Keywords: Berberine, heart, kidney, oxidative stress, rats
How to cite this article:
Uwaifo F, Favour JO. Assessment of the histological changes of the heart and kidneys induced by berberine in adult albino wistar rats. Matrix Sci Med 2020;4:70-3 |
How to cite this URL:
Uwaifo F, Favour JO. Assessment of the histological changes of the heart and kidneys induced by berberine in adult albino wistar rats. Matrix Sci Med [serial online] 2020 [cited 2020 Oct 24];4:70-3. Available from: https://www.matrixscimed.org/text.asp?2020/4/3/70/289732 |
| Introduction | |  |
Berberine is an isoquinoline alkaloid, with a characteristic intense yellow color found in several plants, including Coptidis rhizoma (Huanglian), Coptis chinensis (Chinese goldthread), Coptis trifolia (American goldthread), Mahonia aquifolium (Oregon grape), Berberis aristata (tree turmeric), Berberis vulgaris (common barberry), and Hydrastis canadensis (goldenseal).[1],[2] Berberine has been studied extensively, and Gan[3] as well as Kumar et al.[4] described its anticancer, antimicrobial, uterotonic, immunostimulatory, sedative, anticonvulsant, hypotensive, choleretic, and antihelminthic properties.

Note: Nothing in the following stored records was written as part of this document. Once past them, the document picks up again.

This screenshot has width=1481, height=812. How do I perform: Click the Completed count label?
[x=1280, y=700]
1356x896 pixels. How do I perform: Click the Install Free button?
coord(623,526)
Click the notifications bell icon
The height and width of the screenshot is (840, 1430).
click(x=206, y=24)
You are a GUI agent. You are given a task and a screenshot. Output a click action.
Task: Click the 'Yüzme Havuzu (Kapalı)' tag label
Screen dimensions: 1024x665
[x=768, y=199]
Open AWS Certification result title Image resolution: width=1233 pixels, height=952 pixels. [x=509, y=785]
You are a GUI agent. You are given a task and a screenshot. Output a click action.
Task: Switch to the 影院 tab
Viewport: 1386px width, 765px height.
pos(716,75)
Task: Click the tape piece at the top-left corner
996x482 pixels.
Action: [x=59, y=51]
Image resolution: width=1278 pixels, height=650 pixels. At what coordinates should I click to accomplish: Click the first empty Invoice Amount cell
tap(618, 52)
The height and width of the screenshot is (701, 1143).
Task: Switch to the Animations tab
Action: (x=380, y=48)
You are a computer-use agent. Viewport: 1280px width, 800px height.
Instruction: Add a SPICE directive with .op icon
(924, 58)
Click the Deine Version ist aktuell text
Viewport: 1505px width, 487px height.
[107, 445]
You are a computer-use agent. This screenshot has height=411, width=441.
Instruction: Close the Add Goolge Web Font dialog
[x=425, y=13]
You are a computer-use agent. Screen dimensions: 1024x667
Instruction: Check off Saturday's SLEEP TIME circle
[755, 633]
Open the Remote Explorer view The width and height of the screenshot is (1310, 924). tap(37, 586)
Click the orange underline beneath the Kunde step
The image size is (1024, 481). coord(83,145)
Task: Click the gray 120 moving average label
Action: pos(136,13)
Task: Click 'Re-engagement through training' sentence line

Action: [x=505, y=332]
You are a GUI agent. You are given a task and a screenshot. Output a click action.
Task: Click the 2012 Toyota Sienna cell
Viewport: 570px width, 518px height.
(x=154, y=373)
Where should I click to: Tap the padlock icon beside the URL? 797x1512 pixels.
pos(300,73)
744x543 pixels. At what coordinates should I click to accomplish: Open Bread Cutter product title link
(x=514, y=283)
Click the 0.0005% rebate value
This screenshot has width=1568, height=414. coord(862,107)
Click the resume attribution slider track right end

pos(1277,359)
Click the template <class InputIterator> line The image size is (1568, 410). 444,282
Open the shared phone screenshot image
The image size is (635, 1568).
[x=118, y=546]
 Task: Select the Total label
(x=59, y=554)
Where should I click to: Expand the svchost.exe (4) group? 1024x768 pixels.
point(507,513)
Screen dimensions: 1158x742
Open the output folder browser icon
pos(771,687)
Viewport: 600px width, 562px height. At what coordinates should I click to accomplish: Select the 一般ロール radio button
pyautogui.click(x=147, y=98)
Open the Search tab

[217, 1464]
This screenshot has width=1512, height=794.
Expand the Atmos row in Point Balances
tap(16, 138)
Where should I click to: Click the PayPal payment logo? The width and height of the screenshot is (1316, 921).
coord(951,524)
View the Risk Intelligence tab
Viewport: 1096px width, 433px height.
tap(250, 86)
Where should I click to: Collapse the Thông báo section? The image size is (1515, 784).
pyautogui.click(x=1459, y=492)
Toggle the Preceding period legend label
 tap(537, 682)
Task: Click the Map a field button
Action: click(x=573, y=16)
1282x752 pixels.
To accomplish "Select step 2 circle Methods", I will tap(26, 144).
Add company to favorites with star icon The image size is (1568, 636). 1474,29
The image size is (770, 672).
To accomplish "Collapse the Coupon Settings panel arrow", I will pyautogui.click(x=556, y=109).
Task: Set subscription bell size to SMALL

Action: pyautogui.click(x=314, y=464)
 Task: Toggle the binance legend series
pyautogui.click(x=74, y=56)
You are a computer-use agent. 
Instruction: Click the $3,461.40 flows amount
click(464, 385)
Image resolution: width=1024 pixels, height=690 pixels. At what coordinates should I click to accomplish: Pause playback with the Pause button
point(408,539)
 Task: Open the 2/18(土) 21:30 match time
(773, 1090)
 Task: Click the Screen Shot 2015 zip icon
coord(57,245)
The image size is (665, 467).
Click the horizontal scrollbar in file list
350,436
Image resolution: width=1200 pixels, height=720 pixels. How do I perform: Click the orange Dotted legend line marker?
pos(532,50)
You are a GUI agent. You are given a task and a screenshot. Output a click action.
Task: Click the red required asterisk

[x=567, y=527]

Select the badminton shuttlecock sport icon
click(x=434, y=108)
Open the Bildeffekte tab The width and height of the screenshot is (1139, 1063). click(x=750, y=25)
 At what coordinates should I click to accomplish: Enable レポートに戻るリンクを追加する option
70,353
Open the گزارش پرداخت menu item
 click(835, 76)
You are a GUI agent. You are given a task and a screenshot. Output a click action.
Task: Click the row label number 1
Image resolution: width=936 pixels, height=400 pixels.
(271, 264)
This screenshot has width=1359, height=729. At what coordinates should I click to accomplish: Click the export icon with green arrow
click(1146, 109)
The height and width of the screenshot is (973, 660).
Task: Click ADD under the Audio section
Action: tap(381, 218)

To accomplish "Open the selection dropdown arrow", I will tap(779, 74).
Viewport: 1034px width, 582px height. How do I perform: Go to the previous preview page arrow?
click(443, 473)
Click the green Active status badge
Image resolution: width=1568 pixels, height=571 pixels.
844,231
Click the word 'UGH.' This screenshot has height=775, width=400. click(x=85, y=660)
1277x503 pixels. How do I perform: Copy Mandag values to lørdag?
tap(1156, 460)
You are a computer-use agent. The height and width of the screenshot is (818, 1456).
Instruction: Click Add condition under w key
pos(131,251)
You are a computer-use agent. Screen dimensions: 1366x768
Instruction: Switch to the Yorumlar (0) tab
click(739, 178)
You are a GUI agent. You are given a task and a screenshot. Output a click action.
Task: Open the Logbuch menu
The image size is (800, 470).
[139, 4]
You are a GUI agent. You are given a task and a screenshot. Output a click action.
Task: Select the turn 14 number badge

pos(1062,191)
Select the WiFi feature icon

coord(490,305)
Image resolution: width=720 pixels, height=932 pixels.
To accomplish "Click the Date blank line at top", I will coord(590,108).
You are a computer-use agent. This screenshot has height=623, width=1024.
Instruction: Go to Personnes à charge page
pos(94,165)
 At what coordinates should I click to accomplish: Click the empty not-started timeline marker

This study was carried out to investigate the histological changes of the heart and kidneys induced by berberine in adult Wistar rats.
| Materials and Methods | | |
Twenty apparently healthy adult Wistar rats which were between 10 and 13 weeks of age having a weight range between 200 and 240 g were used for this study. The rats were divided into four groups of five rats in each group and were allowed 2 weeks to acclimatize and fed with standard Pfizer-branded rodent feed obtained from Livestock Feed, Nigeria Ltd., ad libitum and water was available to the rats in water bottles of the downspout type (drinking nozzle facing downward). The acute toxicity test of berberine showed that no deaths were recorded in rats up to 2000 mg/kg body weight. Different doses of berberine were administered to the rats, Group A: served as the control and were fed with feed and water only, Group B: 2 mg/kg, Group C: 20 mg/kg, and Group D: 200 mg/kg (which represented one-thousandth, one-hundredth, and one-tenth of the toxic dose, respectively). The doses were administered once daily using oral gavage for 28 days, at the end of which the animals were anesthetized with chloroform, while blood samples were collected through the cardiac puncture into plain bottles using 21G needles mounted on a 5 ml syringe. Necropsy was done and the heart and kidney were excised and fixed in 10% formal saline for histological evaluation.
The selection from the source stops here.